> _Source passage_:

+ + + +

On a recent visit to Chandigarh to further the cause of the South Asia Anglia Partnership (SAAP), UK-based Michael Thorne, vice-chancellor of Anglia Ruskin University, England, spoke to HT about the internationalisation of higher education.
An initiative to bring together vice-chancellors from universities in India, Bangladesh and Sri Lanka besides the UK, SAAP focuses on globalisation of the student learning experience.
Briefing on the deliberations held at the partnership’s annual conference in Mysore last week where vice-chancellors and heads of various autonomous institutions participated, Thorne said south Asia, with ¼th of the world’s population, had a demand for more universities and higher seats of learning to boost its economies and development.
“India itself needs over 1,500 universities in the years to come,” he said, adding that lack of facilities for higher education was evident in the south Asian nations.
He added that SAAP intended to strengthen the relationship and network of universities in these nations as well as government and private institutions involved in the exercise.
On being asked about the programme’s priorities, Thorne said the programme aimed at giving a boost to research activities, in addition to skill and curriculum development programmes.

+ + + +

> _Dataset entries_:

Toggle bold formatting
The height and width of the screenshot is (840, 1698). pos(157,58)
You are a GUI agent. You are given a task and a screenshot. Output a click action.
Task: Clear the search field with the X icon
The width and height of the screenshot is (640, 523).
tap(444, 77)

+ + + +

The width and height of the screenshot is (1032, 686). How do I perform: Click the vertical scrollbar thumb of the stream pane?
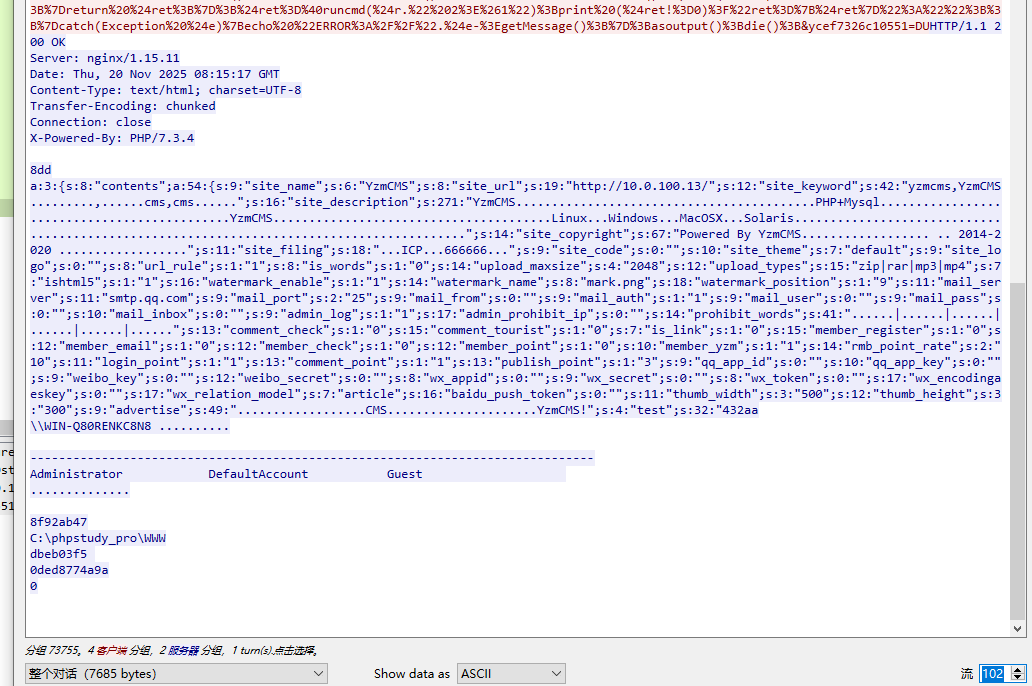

+ + + +

> _Task_: Rewrite the passage on the South Asia Anglia Partnership, starting at "On a recent" and ending at "student learning experience.", changing "vice-chancellors" to "university heads".

> _Written answer_:
On a recent visit to Chandigarh to further the cause of the South Asia Anglia Partnership (SAAP), UK-based Michael Thorne, vice-chancellor of Anglia Ruskin University, England, spoke to HT about the internationalisation of higher education.
An initiative to bring together university heads from universities in India, Bangladesh and Sri Lanka besides the UK, SAAP focuses on globalisation of the student learning experience.